20 June 2014

Brutal and brilliant Hamlet at the Riverside

Something about this production appealed to me from when I first saw the listing but it got caught up among many other things and I was only able to see it in the last week of its run and then I had to escape from work in Reading promptly to see it.

It had been a busy week with a heavy commute and come late nights (and early mornings) and I was a little worried that I might struggle to pay full attention throughout. How wrong I was.

This was a brutal and brilliant version of Hamlet that ripped the guts out of the original, trimmed them a little, moved it to today's Liverpool and added some colloquial language. That may sound like a strange thing to do but it was pure genius and I loved every second of it.

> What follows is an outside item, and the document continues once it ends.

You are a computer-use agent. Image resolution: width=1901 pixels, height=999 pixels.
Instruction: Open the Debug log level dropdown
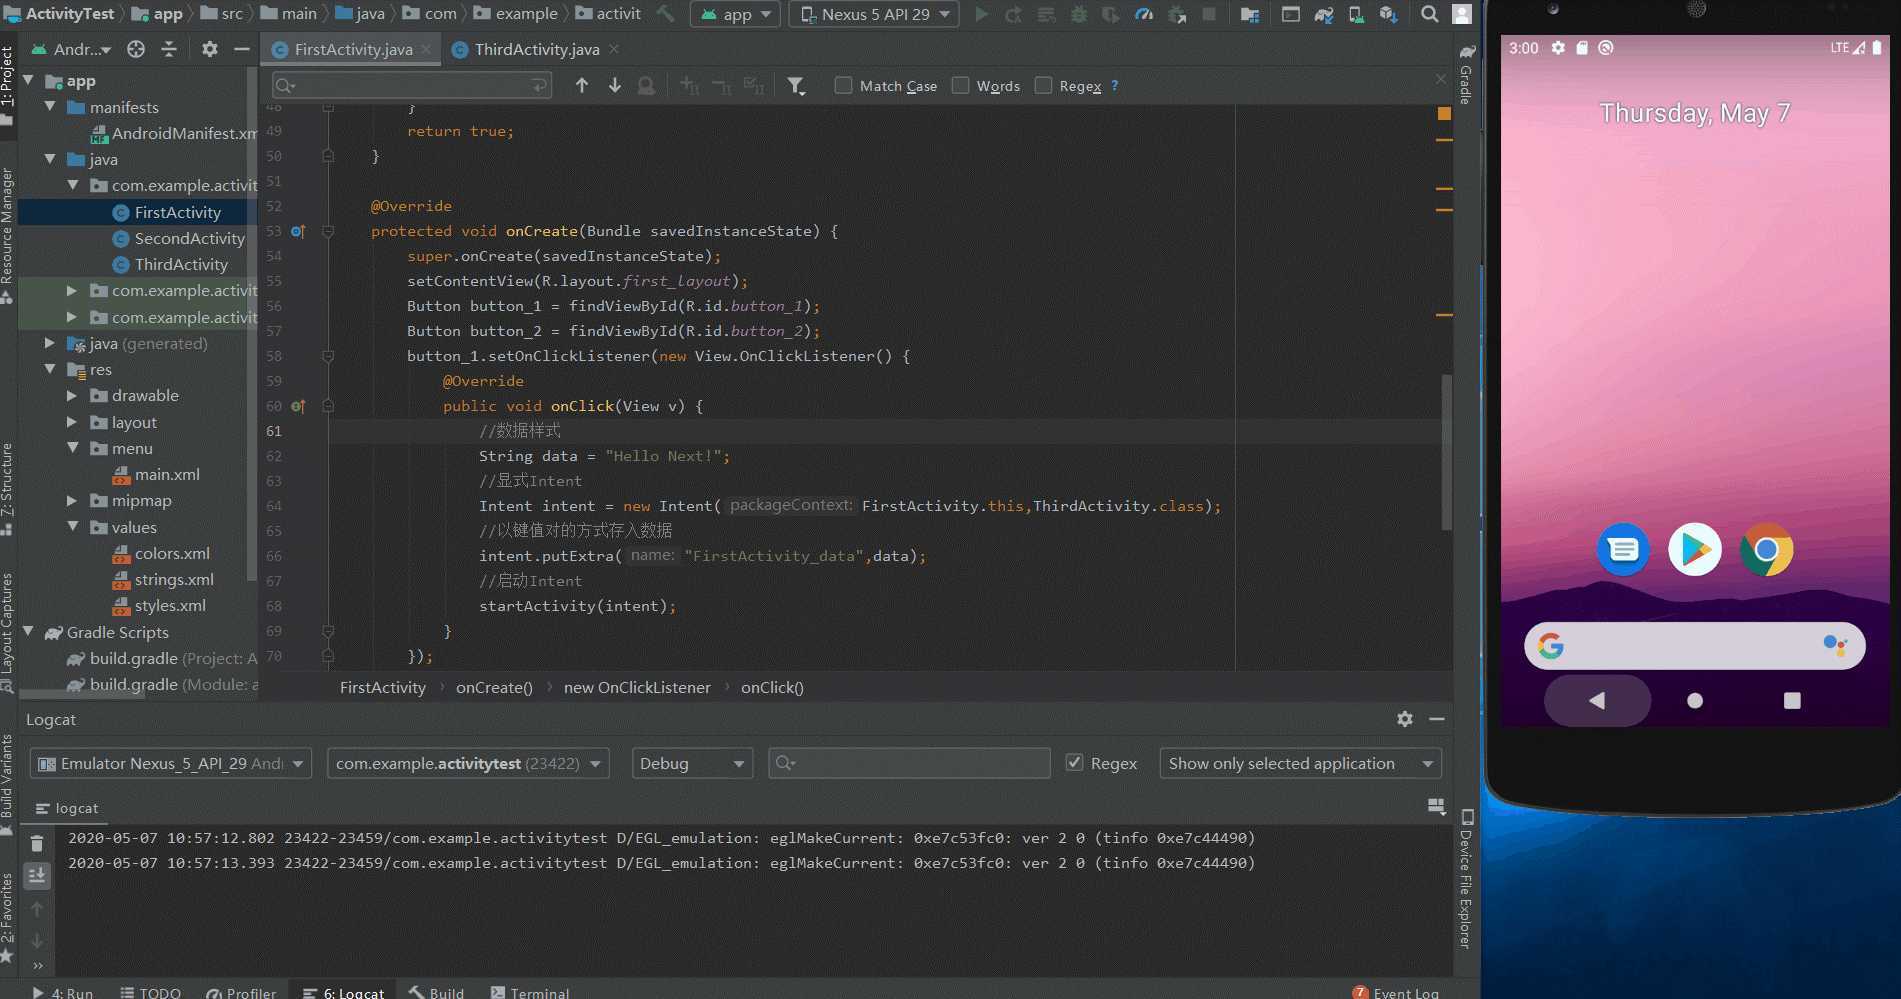click(x=692, y=763)
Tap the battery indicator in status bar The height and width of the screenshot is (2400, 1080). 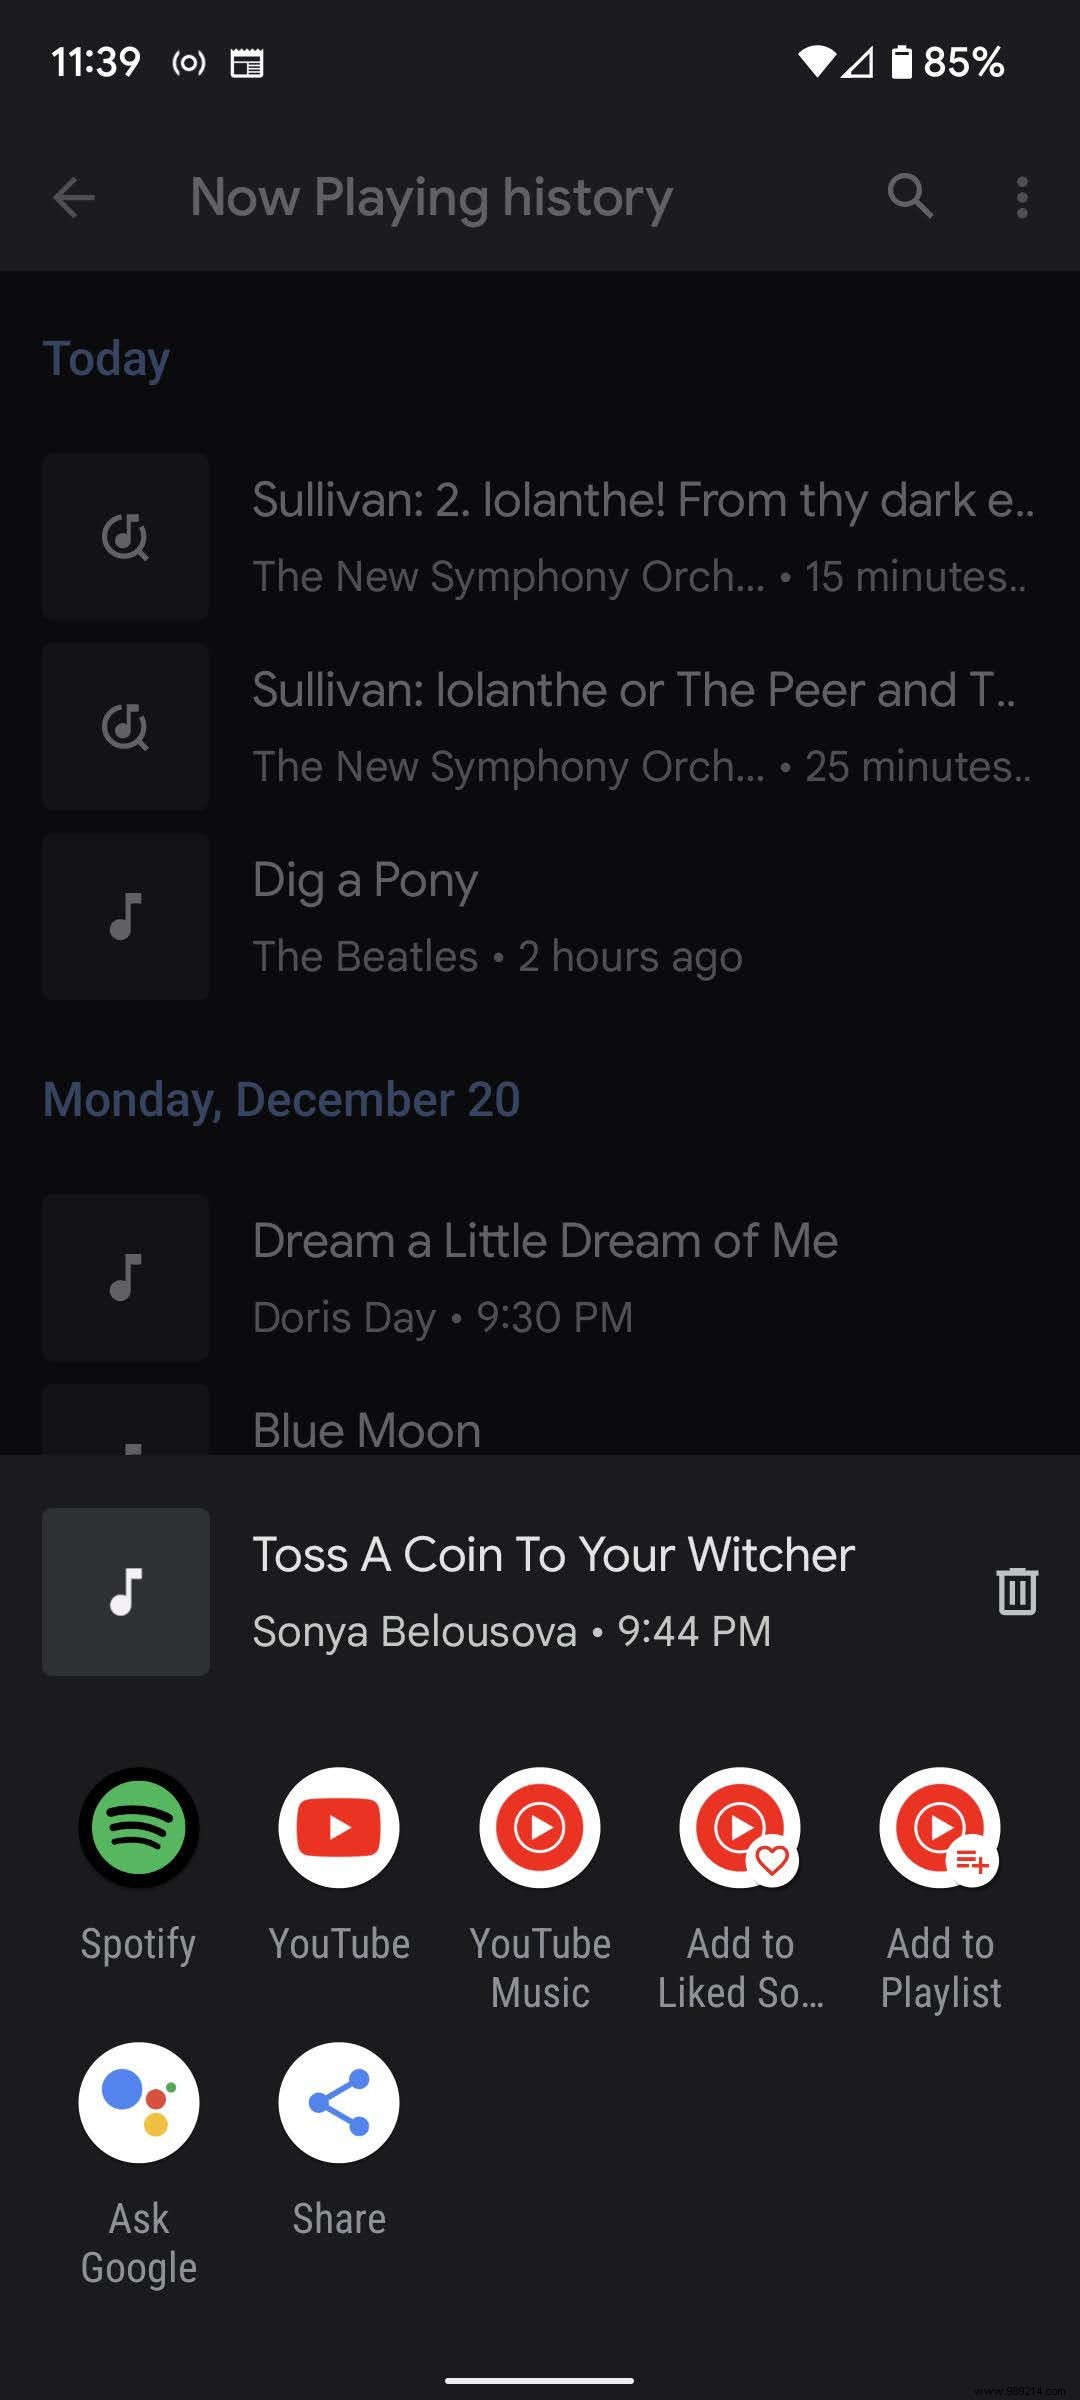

The tone was set from the beginning with Hamlet being strip searched on entry to prison. The language was modern day and even made reference to England's elimination from the work cup that had happened that day. Reclotherd in prison greys Hamlet then spoke of his mother's quick marriage to her brother-in-law on the recent death of her husband, Hamlet's father. This was told in Shakespeare's and a Scouse accent.

Setting the play in a prison made the violence (there was a lot of it) more natural and also more brutal.

Rosencrantz and Guildenstern were a particularly nasty pair filling the stage with swagger, violence and strong language.

The villain of the piece, Hamlet's uncle Claudius, was equally superb in his suave malevolence. He was every inch the criminal big man from something like Layer Cake.

And Hamlet (Adam Lawrence) was everything that Hamlet has to be, moody, vengeful, loving, violent and despairing. It was a masterful performance.

Everything about the production was wonderful and made the familiar story even darker and more visceral. But this was not Scum because it was still very much Shakespeare.

This is the sort of Shakespeare that school children should be encouraged to see.